Fear, tension and resistance are a normal response when you feel out of control or you are not sure what to expect next. On the other hand, relaxing and trusting that your body knows what to do will help you manage your pain. Learn how to relax, stay calm and breathe deeply. Breathing techniques may help you to ‘ride the waves’ of each contraction. Remember that a relaxed mind is a relaxed cervix. If your face is relaxed, the muscles through your pelvis are too.

Active birth
Moving around and changing positions is one of the most helpful things you can do to manage the pain of labour and birth. Being able to move freely and rocking your pelvis can help you to cope with the contractions. If you stay upright, gravity will also help your baby to move down through your pelvis.
 
Heat and water
The use of heat can help to ease tension and discomfort in labour. Both hot and cold packs are useful, as is being immersed in water in either a shower or a bath. Healthy women with uncomplicated pregnancies may find that having a warm bath in labour helps with relaxation and pain relief. A warm bath increases relaxation and production of endorphins (your body’s natural pain relief hormone). It reduces the pain of contractions and the pressure on your pelvis and muscles.

Touch and massage
Feeling stressed and anxious makes pain seem worse. Massage can reduce muscle tension as well as providing a distraction between and during contractions. Practise with your partner during your pregnancy and find out how you like to be massaged. At different stages during labour, massage and touch will feel good and at other times you may find it distracting or annoying.

Complementary therapies
Alternative therapies such as acupuncture, acupressure or aromatherapy can also be very effective, but should only be practised by qualified practitioners.
 

Non-medical pain relief​
TENS
The TENS machine is a small, portable, battery-operated device that is worn on the body. The box is attached by wires to sticky pads that are stuck to the skin on your back. The machine has dials that you can adjust to control the frequency and strength of small electrical pulses that are transmitted to the body. These pulses stimulate your body to release your endorphins.
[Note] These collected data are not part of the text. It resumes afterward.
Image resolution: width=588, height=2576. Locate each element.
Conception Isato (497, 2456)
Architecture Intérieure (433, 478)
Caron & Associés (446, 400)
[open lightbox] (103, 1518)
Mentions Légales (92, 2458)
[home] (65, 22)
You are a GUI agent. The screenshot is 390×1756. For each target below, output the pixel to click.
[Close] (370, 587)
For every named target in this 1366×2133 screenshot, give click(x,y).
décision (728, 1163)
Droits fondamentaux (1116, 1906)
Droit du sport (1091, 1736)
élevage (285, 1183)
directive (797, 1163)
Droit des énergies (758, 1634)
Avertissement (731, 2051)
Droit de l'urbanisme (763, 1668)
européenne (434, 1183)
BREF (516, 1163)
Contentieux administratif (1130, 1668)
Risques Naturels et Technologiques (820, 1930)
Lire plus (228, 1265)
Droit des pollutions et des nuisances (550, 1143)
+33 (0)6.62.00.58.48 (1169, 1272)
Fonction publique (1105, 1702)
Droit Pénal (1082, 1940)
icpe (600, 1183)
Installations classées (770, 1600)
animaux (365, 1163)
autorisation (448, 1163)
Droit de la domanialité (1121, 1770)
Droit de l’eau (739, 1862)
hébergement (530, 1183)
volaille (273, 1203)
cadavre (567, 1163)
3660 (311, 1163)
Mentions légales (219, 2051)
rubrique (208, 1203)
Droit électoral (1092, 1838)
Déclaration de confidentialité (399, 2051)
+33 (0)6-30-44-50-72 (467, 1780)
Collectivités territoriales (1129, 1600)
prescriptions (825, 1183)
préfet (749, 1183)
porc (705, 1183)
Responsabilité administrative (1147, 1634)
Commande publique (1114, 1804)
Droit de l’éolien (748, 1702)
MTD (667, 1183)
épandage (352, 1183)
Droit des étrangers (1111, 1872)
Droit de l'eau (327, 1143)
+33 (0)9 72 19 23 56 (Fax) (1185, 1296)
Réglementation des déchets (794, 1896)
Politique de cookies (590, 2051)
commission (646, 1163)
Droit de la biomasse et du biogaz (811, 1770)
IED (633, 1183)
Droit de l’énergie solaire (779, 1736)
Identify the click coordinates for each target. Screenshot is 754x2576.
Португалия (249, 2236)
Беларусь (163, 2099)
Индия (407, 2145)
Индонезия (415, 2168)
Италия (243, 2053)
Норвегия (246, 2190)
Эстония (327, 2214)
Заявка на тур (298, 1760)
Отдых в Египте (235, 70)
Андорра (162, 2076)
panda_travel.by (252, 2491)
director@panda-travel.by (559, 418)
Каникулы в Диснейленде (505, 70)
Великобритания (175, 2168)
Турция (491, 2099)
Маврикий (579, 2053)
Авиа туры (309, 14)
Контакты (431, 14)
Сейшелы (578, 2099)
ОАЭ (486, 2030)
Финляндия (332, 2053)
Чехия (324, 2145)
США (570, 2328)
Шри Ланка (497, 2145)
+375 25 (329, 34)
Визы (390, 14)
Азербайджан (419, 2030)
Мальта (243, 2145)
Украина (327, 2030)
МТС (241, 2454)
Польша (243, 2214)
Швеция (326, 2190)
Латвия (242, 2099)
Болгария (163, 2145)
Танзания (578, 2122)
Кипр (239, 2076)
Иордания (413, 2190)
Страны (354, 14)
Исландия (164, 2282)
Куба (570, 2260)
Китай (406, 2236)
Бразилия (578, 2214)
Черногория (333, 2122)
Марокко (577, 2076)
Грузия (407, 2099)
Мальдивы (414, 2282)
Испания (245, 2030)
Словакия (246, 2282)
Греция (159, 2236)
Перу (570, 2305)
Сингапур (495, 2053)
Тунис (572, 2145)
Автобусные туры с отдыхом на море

Water injections for back pain
Many women have lower back pain that persists throughout their labour. Midwives can use a technique where sterile water injections are given in four different places in your lower back, just beneath the skin. The injections cause a strong stinging sensation, like a bee sting. The sting will last for up to 30 seconds before disappearing along with the back pain. The injections can provide a few hours of pain relief to your lower back without any side effects for you or your baby.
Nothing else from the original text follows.